Methods: A retrospective review was performed to identify longitudinal interventions in patients with TAPVC seen at a single center from 1995 to 2019. The mean cumulative interventions were described for all patients using the Nelson-Aalen estimator. Survival with TAPVC was described using Kaplan-Meier estimates.
Results: A total of 336 patients were identified with TAPVC, of whom 118 (35%) had heterotaxy syndrome. Functional single ventricles were identified in 106 of these 118 HTX + patients (90%) and in 14 of 218 HTX- patients (6%) (P < .001). Obstructed TAPVC (OBS+) was present in 49 of 118 HTX + patients (42%) and in 87 of 218 HTX- patients (40%) (P = .89). The median duration of follow-up was 6.5 years. Five-year survival was 69% for HTX+/OBS + patients, 72% for HTX+/OBS- patients, 86% for HTX-/OBS + patients, and 95% for HTX-/OBS- patients (P < .0001, log-rank test). The mean number of pulmonary vein interventions at the median follow-up time was greater in the HTX+/OBS + patients compared with HTX+/OBS- patients (mean, 2.0 vs 1.1; P = .030), HTX-/OBS + patients (mean, 1.3; P = .033), and HTX-/OBS- patients (mean, 1.3; P = .029).

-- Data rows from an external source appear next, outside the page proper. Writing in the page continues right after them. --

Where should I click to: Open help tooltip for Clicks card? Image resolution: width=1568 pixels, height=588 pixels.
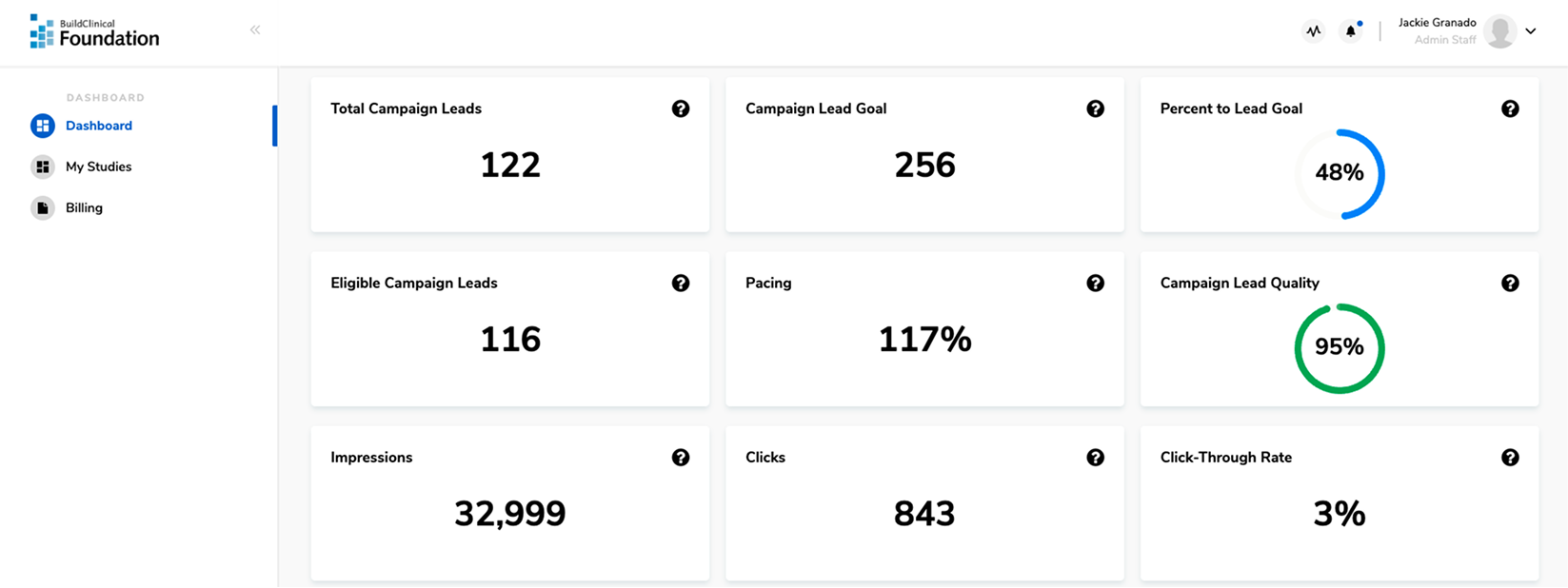click(1096, 458)
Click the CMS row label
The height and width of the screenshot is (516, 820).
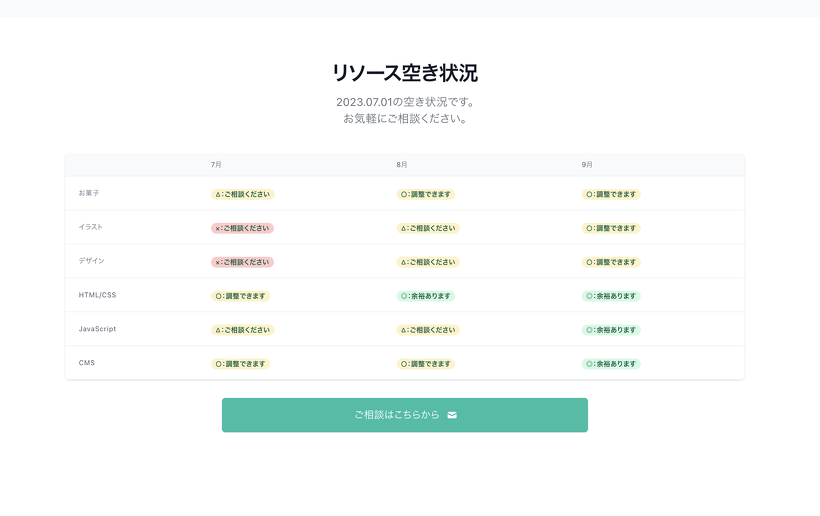[87, 363]
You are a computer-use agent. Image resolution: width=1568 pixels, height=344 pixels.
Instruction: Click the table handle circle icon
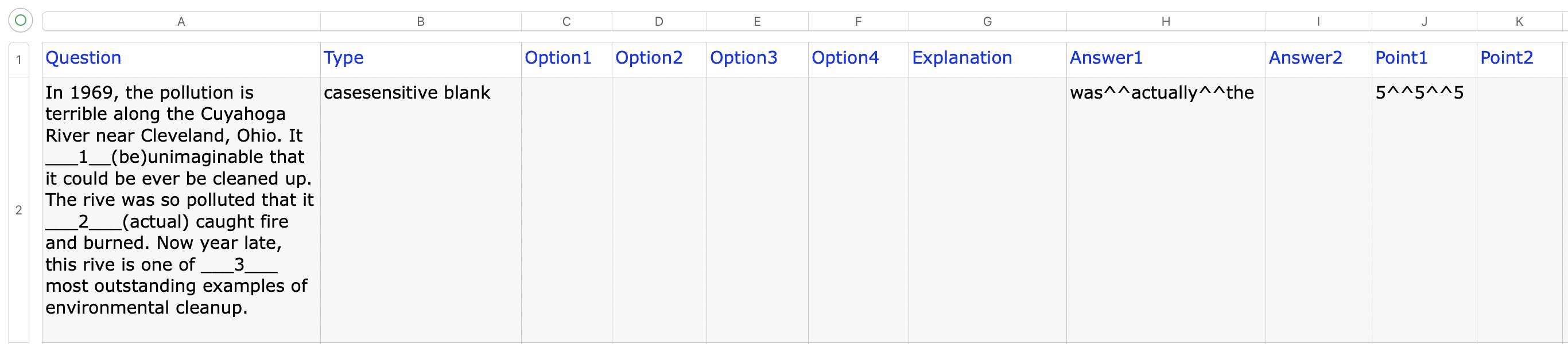click(20, 20)
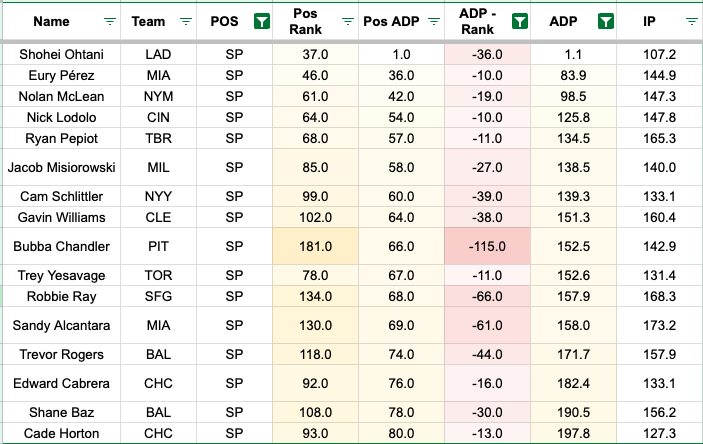The height and width of the screenshot is (444, 703).
Task: Click Sandy Alcantara's 173.2 IP cell
Action: pyautogui.click(x=660, y=325)
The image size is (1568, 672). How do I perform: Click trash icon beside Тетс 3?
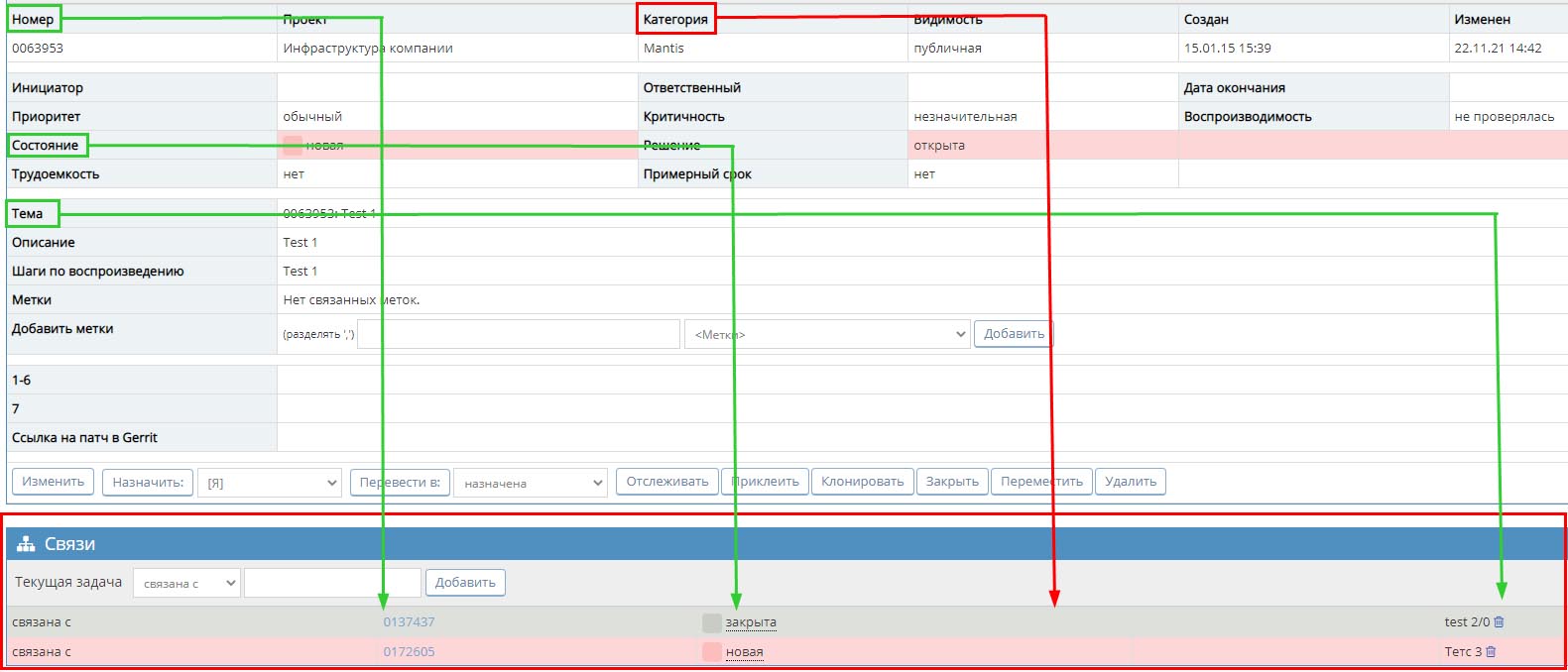[x=1491, y=652]
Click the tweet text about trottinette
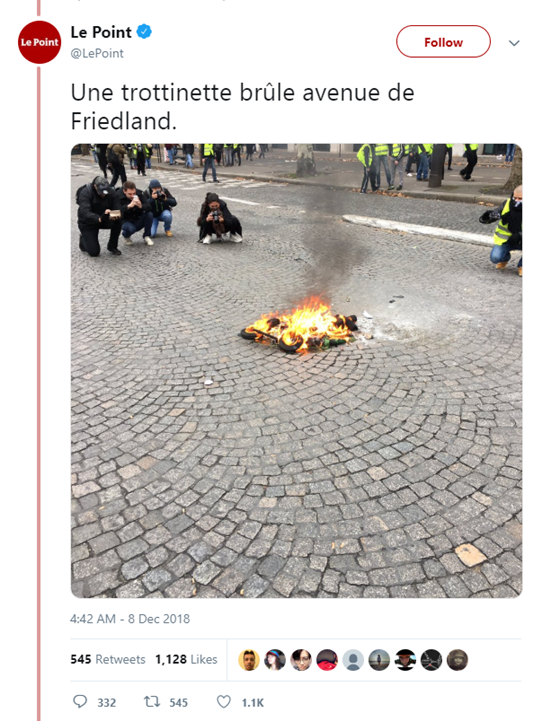The width and height of the screenshot is (550, 721). 242,107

Conclusions: Among the 4 cohorts, HTX+ was associated with a higher rate of mortality, and HTX+/OBS+ was associated with a greater number of pulmonary vein interventions. This may be due in part to the high prevalence of single ventricle physiology in the HTX + cohort.
Keywords: congenital; heterotaxy; total anomalous pulmonary venous connections.